La police s’est permise d’agresser physiquement le député national, de le déchausser et de procéder à son arrestation. L’élu de Luiza, qui a failli y laisser sa peau, a été sauvé de justesse par son garde du corps rapproché, qui a payé le prix d’une grave blessure sur la tête.



Par ailleurs, une trentaine des membres du parti Envol ont été séquestrés à l’intérieur du siège provincial de leur parti pendant plus 3 heures.

Alerté par des sources indépendantes, le chef de protection des droits de l’homme de la Monusco n’a été autorisée à y accéder qu’après de longues et interminables palabres avec les responsables de la sécurité locale.

Face à la répression brutale des forces de l’ordre, Delly Sesanga a finalement décidé de retourner dans la capitale, en compagnie des journalistes ainsi que des cadres et militants de son parti qui faisaient partie de sa suite.

Ulcéré par ce gâchis causé par les forces de l’ordre, les « Kengois » qui s’étaient mobilisés pour réserver un accueil délirant au président de l’Envol , n’ont pas caché leur indignation et fustigé cet acte d’intolérance police contre un opposant.

Rentré à Kinshasa, la réaction du parti Envol suite aux allégations du porte-parole de la police justifiant la répression n’a pas tardé. Au cours d’un point de presse qu’il a animé hier dimanche 19 novembre 2017 dans l’après-midi, le porte-parole du parti, Maitre Nicolas Lenga, a souligné que la Coordination provinciale de sa formation politique à Kwango a introduit, conformément à la Constitution, une déclaration de la tenue de sa manifestation en date du 15 novembre 2017 auprès du Maire de la ville de Kenga, avec copie pour information à l’inspecteur provincial de la police ainsi qu’aux responsables de l’ANR (Agence National de Renseignements) et de la DGM (Direction Générale de Migration).

Il a précisé que la coordination provinciale de l’Envol au Kwango a rencontré ces autorités au cours d’une réunion d’harmonisation le même mercredi, sans que les intéressées n’aient élevé la moindre objection au sujet de la date, du lieu et de l’heure du meeting.

D’après mitre Nicolas Lenga , le commandant de la police a signifié verbalement au secrétaire général adjoint de l’Envol, 20 minutes avant le début de la manifestation, son interdiction par le Maire de la ville de Kenge.

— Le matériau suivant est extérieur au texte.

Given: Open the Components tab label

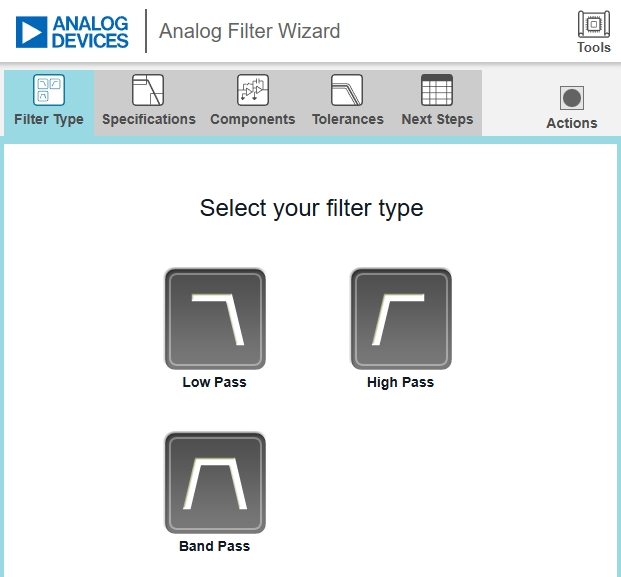Looking at the screenshot, I should (252, 119).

Tout en condamnant la violence d’Etat contre des manifestants pacifiques, sans qu’un trouble à l’ordre public n’ait été enregistré, L’Envol a déploré les victimes de cette répression dont 6 blessés, 4 par balles et deux par coups de matraque. Pour ce parti membre du Rassemblement des Forces Politiques et Sociales Acquises au Changement, les propos de la police sont en contradiction flagrante avec la réalité des faits.